Remembering the Little Kids on Mouse Club

Jan 11, 2008 by James Ponti | Categories Addiction, Celebrities, General, Gossip, Magazines, Pop Culture, Teenagers, Television

It’s been an odd time watching them grow older. 

There was a time when I was a writer on a show called the Mickey Mouse Club for the Disney Channel.  It was a fun two years (luckily no writer’s strikes during them) and people were always amazed when I talked about how amazing the Mouseketeers really were.  I thought they had tremendous talent, but I had no idea they would go on to what they went on to.  A quick run through some of the better known ones: Keri Russell, Ryan Gosling, Christina Aguilera, Justin Timberlake, JC Chasez and Britney Spears.  (Let me tell you, the others were just as good.)  Amazingly I always got the impression the show was cancelled because the network didn’t think the kids had enough talent.

These kids (and to me they will always be kids) have gone on to become extremely rich and famous adults, but they live in my memory as tweens and teens.  My office was the closest one to the school where they all went for tutoring.  As a result sometimes they would plop down as they waited for their class to begin and talk.  The thing that struck me was how normal they all seemed.  They had the same problems and hopes as all of the kids their age.  But they also had something else - fame.  I’ll never forget how sad they seemed at our final wrap party.  (Christina sticks out particularly.)  I sensed that the thing that some of them were most worried about was losing that fame or that chance to demonstrate what made them special.

Now, when we see them on television and I talk about them with my son (who wishes he had been born a couple of years earlier so that he could have known them), I stress the importance of talent.  Not show biz talent - any talent whether it’s singing, dancing, calculus or writing.  And I stress the importance of being happy with yourself.  That’s what has carried some.  (You couldn’t help but know that Christina was going to be a star the first time you heard her sing.)  I tell him that if you use your talent and you’re happy with yourself, you will find real success.  But I also stress the danger of fame.  (After all, isn’t fame just a broadband version of popularity.) 

I think it is the most dangerous drug of all.

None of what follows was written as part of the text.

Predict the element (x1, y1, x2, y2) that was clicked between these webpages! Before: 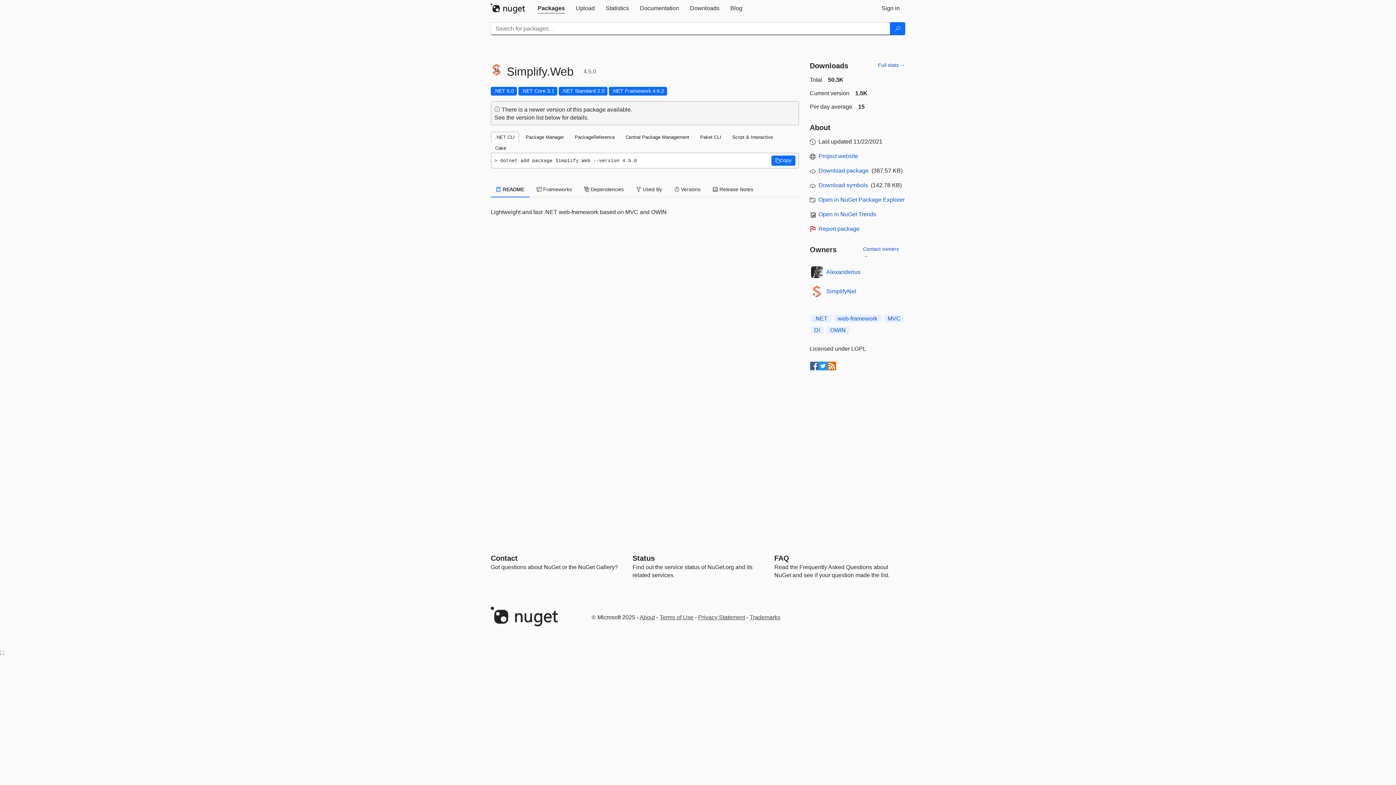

Being well liked and loved is incredibly addictive - whether it’s to viewers of a television show, fans at a rock concert or classmates in a high school.  But, like a drug, that high is only temporary.  There will always be another singer, another actor, another star.  And when that drug passes, it makes it so easy to fall prey to the more garden variety drugs that don’t care whether you’re a multi-millionaire or just a high school sophomore.

Just as I never imagined seeing this kids do so well, I also never imagined seeing one of them so publicly wheeled out of her mansion and placed in an ambulance with photographers craning to get every last shot.  For most people, it’s just another chapter in a very public saga.  But for some of us, it’s a heartbreaking moment for a girl we knew as a sweet eleven year old.  I’m sure she is still that same girl.  It’s just so sad to see what all of the addictions have done to her.